ICG raises the game on Community Engagement

A lot has been happening politically in the ten days or so since I last blogged, but probably nothing so significant as the Report carried through Executive by Councillor Paul Fisher on Tuesday which put the meat on the bones of the successful Motion on Community Empowerment put to Borough Council by the Community Group back in July.

The Report introduced the findings of the Improvement and Development Agency (IDeA) who had been commissioned towards the end of 2008 to look into Hounslow's general approach to the subject of Community Engagement. Engagement is, of course, one of those all-embracing buzz words that is used by councils of all political complexions but actually understood in its proper sense by few. To many it is an unnecessary and unwelcome distraction in which boxes have to be ticked before a piece of work can be done. What it actually is in its true sense however is a recognition that as members and officers our role is to offer the services to local people that they actually require from us.

Not wishing to cramp Paul's style I watched the meeting at home on the webcast and was amused by the tempered protests of one Executive member who complained that the Report had undertones of New Labour. Those of us who came together in an Isleworth pub in 1994 and who have been fighting ever since for our community to be elevated to its rightful place in the collective mindset of the local authority machine would not associate this project with New Labour, of all people, in a million years. Empowerment is about taking elitism and control-freakery out of our local politics.
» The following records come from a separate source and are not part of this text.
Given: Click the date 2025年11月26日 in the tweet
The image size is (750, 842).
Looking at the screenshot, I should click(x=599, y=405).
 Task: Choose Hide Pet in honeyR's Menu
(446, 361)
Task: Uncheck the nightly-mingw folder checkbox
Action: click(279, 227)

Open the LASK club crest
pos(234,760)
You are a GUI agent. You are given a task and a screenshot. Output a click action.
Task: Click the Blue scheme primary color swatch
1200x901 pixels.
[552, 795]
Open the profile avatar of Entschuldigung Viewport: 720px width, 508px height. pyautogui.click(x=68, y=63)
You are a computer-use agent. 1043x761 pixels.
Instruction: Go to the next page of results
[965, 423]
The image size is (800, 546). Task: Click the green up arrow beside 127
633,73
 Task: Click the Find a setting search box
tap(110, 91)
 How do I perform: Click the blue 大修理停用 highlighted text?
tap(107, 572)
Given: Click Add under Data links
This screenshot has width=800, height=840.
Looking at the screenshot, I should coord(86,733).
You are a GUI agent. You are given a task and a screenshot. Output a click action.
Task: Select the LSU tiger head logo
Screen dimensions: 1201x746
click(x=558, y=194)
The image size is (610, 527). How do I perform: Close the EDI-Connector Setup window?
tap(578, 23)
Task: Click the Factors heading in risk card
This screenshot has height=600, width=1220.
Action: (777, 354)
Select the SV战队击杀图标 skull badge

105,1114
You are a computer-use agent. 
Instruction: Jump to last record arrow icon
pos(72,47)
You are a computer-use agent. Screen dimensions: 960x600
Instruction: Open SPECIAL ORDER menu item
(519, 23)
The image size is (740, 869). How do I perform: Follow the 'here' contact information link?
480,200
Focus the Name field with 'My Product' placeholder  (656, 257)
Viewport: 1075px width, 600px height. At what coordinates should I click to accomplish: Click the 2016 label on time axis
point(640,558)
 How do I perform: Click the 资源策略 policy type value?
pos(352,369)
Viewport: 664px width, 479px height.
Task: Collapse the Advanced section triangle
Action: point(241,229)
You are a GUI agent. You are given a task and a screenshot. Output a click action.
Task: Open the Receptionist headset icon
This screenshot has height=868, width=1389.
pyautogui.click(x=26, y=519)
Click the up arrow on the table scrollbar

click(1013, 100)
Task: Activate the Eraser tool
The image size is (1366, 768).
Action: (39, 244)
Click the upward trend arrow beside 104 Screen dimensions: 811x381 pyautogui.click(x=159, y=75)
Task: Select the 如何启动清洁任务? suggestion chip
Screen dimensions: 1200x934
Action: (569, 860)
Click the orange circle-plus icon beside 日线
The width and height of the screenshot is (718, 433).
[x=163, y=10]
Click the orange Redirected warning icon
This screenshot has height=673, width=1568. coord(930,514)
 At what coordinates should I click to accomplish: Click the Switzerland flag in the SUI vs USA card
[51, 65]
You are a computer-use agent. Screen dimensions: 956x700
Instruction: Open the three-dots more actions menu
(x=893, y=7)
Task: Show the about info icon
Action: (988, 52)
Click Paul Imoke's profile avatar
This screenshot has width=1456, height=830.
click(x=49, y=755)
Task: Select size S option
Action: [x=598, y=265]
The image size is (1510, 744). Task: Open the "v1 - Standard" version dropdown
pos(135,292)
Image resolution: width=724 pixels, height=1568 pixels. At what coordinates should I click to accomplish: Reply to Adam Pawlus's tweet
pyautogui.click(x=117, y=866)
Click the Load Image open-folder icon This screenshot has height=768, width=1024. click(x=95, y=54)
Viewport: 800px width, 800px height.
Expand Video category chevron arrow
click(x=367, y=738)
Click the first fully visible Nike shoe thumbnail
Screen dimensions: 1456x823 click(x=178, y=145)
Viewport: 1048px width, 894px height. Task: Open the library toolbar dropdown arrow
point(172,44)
There is a discussion still to be had about the developing role of Area Committees, which was lifted from the Report as it was felt it was a subject deserving of a separate discussion in its own right, however with this Report having been given the nod the dynamic is clearly for more local democracy, not less.

Paul's excellent Report was just the lastest manifestation of the Community Group's determination to have all the most significant aspects of its political programme incorporated into the process before the May 2010 local elections. Its passing was a massive development in the relentless onward march towards a people-focused council in Hounslow.